A Empresa Municipal de Tecnologia e Informação (Empro) de São José do Rio Preto (SP) demitiu por justa causa dois servidores públicos. A decisão, publicada no Diário Oficial do Município, é resultado do Processo Administrativo Disciplinar (PAD) que apurou o envolvimento de Fernando Peres Pinheiro e Felipe Ponchio Garcia em um ataque cibernético ocorrido em 2025, que deixou os sistemas da prefeitura inoperantes por seis dias.
Assinado pelo diretor-presidente da Empro, Marco Antonio da Silva Rodrigues, o decreto de exoneração fundamenta-se em irregularidades apuradas no PAD. A nota da Empro à imprensa cita o "exercício de atividades empresariais concorrentes à Empro, bem como a utilização de recursos, estrutura e informações da empresa pública em benefício dessas atividades, em afronta aos deveres funcionais e às normas aplicáveis". Até a última atualização, o nome e a situação de um terceiro servidor denunciado pelo Ministério Público não haviam sido divulgados.
Os investigados foram denunciados pelo Ministério Público por associação criminosa, invasão de dispositivo informático qualificada e inserção de dados falsos em sistema de informações. O processo tramita em segredo de Justiça na Vara Regional das Garantias e será encaminhado para uma Vara Criminal. Segundo as investigações, os sistemas da prefeitura ficaram fora do ar por seis dias após serem bloqueados, e os hackers exigiram o pagamento de R$ 500 mil em moedas eletrônicas para liberar o acesso à rede.
Os três denunciados pelo MP foram alvos da Operação Caim, deflagrada pela Polícia Civil. Dois deles chegaram a ser presos temporariamente em outubro de 2025, mas tiveram a prisão revogada posteriormente, passando a responder em liberdade provisória. Medidas cautelares incluem a obrigação de manter endereço atualizado, comparecimento mensal ao Fórum, proibição de deixar a cidade sem autorização judicial e restrições de circulação em determinados horários e locais.

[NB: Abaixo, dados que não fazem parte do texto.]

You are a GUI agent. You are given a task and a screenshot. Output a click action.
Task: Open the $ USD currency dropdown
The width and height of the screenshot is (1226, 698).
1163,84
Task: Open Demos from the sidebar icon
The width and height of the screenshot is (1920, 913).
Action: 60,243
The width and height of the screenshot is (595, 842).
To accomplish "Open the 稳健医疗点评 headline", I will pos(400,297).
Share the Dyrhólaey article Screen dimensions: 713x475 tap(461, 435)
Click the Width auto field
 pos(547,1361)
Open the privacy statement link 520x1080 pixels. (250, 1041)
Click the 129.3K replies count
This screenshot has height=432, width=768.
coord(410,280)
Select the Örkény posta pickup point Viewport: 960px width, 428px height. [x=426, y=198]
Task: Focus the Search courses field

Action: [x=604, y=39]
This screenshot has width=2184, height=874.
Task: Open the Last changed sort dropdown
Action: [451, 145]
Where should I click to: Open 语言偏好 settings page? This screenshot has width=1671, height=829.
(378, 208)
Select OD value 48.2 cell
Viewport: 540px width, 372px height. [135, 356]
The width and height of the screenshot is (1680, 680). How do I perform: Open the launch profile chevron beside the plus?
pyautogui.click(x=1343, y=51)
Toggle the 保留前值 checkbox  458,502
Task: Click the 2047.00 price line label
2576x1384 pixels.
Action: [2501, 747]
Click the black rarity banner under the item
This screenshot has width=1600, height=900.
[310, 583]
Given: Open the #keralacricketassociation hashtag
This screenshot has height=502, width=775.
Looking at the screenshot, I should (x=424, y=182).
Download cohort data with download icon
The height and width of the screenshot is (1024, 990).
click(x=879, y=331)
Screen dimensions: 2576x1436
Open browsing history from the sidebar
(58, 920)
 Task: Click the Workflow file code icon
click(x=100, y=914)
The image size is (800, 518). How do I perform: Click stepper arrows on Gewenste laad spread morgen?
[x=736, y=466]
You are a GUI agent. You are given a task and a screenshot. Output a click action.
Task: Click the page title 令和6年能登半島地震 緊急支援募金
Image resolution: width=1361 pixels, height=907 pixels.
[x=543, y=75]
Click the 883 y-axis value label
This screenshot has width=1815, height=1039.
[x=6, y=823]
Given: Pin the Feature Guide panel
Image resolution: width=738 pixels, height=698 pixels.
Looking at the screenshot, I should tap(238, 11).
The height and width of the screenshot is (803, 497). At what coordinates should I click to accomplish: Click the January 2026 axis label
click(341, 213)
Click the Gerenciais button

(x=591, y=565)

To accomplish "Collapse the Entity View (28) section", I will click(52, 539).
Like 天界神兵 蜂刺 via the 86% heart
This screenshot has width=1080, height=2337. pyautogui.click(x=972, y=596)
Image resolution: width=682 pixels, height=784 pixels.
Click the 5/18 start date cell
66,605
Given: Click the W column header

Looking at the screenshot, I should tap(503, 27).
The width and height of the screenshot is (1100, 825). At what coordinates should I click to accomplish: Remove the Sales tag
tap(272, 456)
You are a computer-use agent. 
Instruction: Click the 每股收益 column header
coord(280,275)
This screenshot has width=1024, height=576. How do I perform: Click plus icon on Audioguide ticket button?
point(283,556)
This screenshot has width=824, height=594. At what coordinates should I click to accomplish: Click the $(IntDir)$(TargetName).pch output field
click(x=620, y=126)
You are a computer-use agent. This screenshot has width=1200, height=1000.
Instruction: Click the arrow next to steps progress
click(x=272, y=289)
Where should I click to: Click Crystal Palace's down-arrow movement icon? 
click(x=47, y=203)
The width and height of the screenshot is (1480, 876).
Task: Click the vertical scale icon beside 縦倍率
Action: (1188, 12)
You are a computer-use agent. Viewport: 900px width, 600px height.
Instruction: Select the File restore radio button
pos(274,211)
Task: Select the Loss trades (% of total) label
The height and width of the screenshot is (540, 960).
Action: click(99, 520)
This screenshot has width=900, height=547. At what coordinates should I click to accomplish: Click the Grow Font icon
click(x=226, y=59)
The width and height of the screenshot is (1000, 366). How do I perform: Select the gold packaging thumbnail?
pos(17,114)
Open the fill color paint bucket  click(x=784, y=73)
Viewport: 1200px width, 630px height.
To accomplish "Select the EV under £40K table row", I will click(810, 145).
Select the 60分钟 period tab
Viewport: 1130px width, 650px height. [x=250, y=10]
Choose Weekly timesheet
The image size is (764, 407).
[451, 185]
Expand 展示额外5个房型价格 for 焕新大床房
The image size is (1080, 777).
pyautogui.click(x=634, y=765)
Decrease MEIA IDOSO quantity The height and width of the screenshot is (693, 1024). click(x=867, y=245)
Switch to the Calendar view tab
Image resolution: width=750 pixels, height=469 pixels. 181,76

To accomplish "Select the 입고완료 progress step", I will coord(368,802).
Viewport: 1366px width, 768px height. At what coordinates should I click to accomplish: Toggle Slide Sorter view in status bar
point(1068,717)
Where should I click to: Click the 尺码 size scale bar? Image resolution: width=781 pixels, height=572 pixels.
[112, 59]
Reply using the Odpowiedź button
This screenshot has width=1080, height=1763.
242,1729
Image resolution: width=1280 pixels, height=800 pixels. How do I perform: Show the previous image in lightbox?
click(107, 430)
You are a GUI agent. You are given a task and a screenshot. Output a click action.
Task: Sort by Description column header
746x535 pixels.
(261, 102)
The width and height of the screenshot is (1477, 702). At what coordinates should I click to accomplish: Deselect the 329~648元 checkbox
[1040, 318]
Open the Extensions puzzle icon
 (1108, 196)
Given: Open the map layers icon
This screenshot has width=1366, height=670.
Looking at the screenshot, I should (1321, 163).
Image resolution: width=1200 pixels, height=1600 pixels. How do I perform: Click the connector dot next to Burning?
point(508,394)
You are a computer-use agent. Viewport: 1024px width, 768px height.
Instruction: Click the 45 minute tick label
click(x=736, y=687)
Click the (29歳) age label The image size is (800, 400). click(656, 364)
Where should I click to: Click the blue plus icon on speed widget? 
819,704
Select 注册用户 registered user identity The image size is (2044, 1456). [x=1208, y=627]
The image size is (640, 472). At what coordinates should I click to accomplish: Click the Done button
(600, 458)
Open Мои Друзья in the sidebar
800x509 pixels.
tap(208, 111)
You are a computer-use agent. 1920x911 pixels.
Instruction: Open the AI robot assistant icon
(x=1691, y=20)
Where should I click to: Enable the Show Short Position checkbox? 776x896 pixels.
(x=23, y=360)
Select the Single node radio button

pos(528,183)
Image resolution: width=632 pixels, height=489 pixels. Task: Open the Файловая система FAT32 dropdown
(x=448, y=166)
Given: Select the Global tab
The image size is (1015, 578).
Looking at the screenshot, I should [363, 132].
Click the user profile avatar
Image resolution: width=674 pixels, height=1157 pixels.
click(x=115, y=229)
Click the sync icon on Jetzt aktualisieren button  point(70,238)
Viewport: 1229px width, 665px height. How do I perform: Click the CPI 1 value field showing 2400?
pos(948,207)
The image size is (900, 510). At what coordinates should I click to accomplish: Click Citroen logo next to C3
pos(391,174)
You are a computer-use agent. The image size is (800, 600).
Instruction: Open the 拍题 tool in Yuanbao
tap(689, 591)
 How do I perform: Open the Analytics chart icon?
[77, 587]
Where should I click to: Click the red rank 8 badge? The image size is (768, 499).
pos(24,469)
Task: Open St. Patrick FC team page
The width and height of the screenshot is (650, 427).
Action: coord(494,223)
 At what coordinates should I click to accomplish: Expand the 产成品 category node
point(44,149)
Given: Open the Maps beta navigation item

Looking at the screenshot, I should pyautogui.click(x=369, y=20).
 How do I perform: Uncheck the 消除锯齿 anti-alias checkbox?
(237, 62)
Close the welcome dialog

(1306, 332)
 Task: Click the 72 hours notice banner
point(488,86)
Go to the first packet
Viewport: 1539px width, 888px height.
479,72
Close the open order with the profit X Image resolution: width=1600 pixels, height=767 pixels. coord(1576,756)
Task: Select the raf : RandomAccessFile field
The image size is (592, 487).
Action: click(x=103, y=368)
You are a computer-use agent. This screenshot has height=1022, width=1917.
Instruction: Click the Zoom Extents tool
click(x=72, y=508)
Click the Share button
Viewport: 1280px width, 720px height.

Dois dos investigados eram funcionários da Empro. Um deles estava afastado sem remuneração há dois anos, após solicitar licença para abrir uma empresa particular. Durante a Operação Caim, a Polícia Civil cumpriu dois mandados de prisão temporária e três de busca e apreensão em imóveis localizados em condomínios de luxo na cidade. Equipamentos eletrônicos e celulares foram apreendidos e encaminhados para perícia. O ataque cibernético causou grande impacto nos serviços da administração municipal, levando à intervenção do Ministério Público.